### Testo fornito
________
2.5. violazione di legge penale e processuale e vizio di motivazione in relazione all’art. 49 c.p., comma 2, e D.P.R. 9 ottobre 1990, n. 309, art. 73 nonché in relazione all’art. 25 Cost., artt. 2 e 131-bis c.p., sussistendo nella specie i presupposti della causa di non punibilità per la particolare tenuità del fatto contestato;

2.6. violazione di legge penale e processuale e vizio di motivazione in relazione agli artt. 42 e 43 c.p. e D.P.R. 9 ottobre 1990, n. 309, art. 73, per avere la Corte omesso di motivare in merito alla integrazione dell’elemento soggettivo;

2.7. violazione di legge penale e processuale e vizio di motivazione in relazione all’art. 62-bis c.p. e D.P.R. 9 ottobre 1990, n. 309, art. 73 nonché in relazione all’art. 25 Cost., artt. 2 e 131-bis c.p., per avere il Collegio del gravame irragionevolmente negato all’imputato il riconoscimento delle circostanze attenuanti generiche in considerazione delle modalità del fatto, mentre risulta inverosimile che i coinquilini del C. non condividessero i prodotti della coltivazione della marijuana, visto il forte odore emanato dalla coltura.

 

CONSIDERATO IN DIRITTO

 

1. Il ricorso va accolto per la fondatezza della censura dedotta con il primo motivo, avente natura processuale e, come tale, assorbente i rilievi enunciati con il secondo e terzo motivo di impugnazione.

2. Nel caso in esame la Corte di Campobasso aveva proceduto in udienza camerale a norma del combinato disposto degli artt. 443, comma 4, e 599 cod. proc. pen. (atteso che, in primo grado, il processo si era svolto col rito abbreviato), il quale a sua volta rinvia alle forme previste dall’art. 127 cod. proc. pen. Il difensore di fiducia non era intervenuto all’udienza, deducendo un legittimo impedimento dovuto ad una grave malattia. L’istanza di rinvio, poiché non accompagnata dalla nomina o dall’indi­cazione dei motivi della mancata nomina di un sostituto processuale, considerato un onere dall’organo giudicante, era stata rigettata.
________
### Consegna
Prosegui il testo della sentenza sul ricorso per la coltivazione di marijuana a partire dal punto in cui si interrompe. L'elenco riportato di seguito non ha alcun legame con il testo della sentenza.

### Sezione dati
________
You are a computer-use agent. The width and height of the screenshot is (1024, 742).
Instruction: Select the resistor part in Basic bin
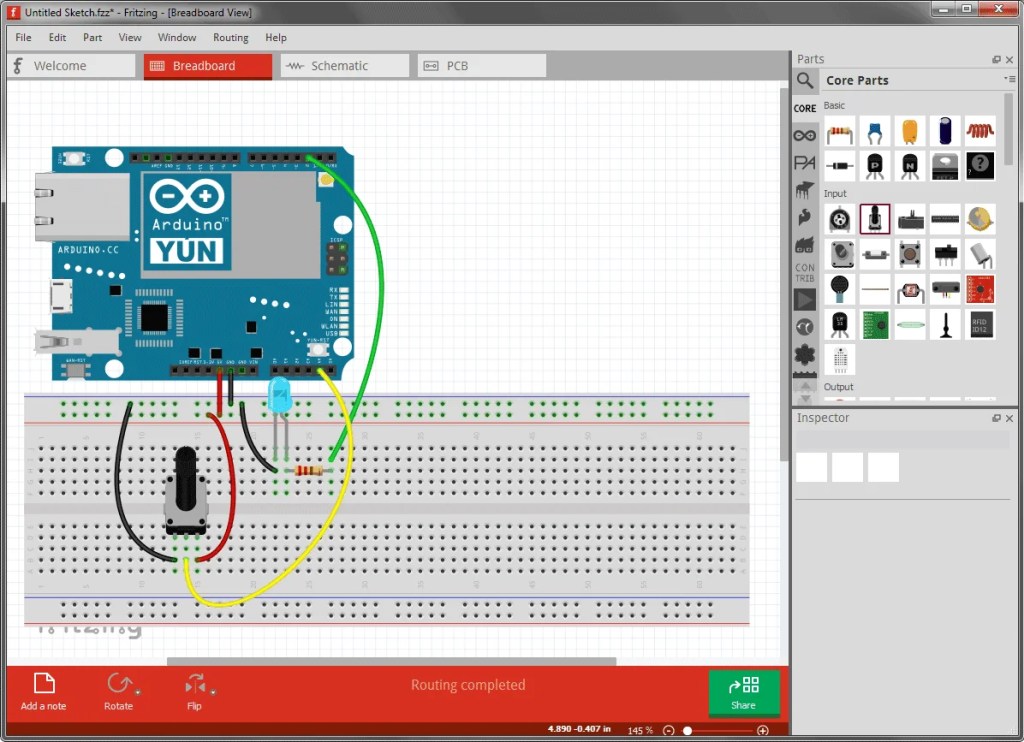(x=841, y=132)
________
### Risposta
3. Le questioni che le Sezioni Unite devono affrontare sono due.

3.1. In primo luogo si deve esaminare “se, ai fini del rinvio dell’udienza, il difensore abbia l’onere di nominare un sostituto quando l’assoluta impossibilità di comparire per legittimo impedimento, prontamente comunicato al giudice e documentato, derivi da serie ragioni di salute o da altre cause di forza maggiore”.

3.2. In secondo luogo si deve valutare “se il suddetto principio di diritto si applichi anche nel giudizio camerale di appello di cui all’art. 599, comma 1, cod. proc. pen.”.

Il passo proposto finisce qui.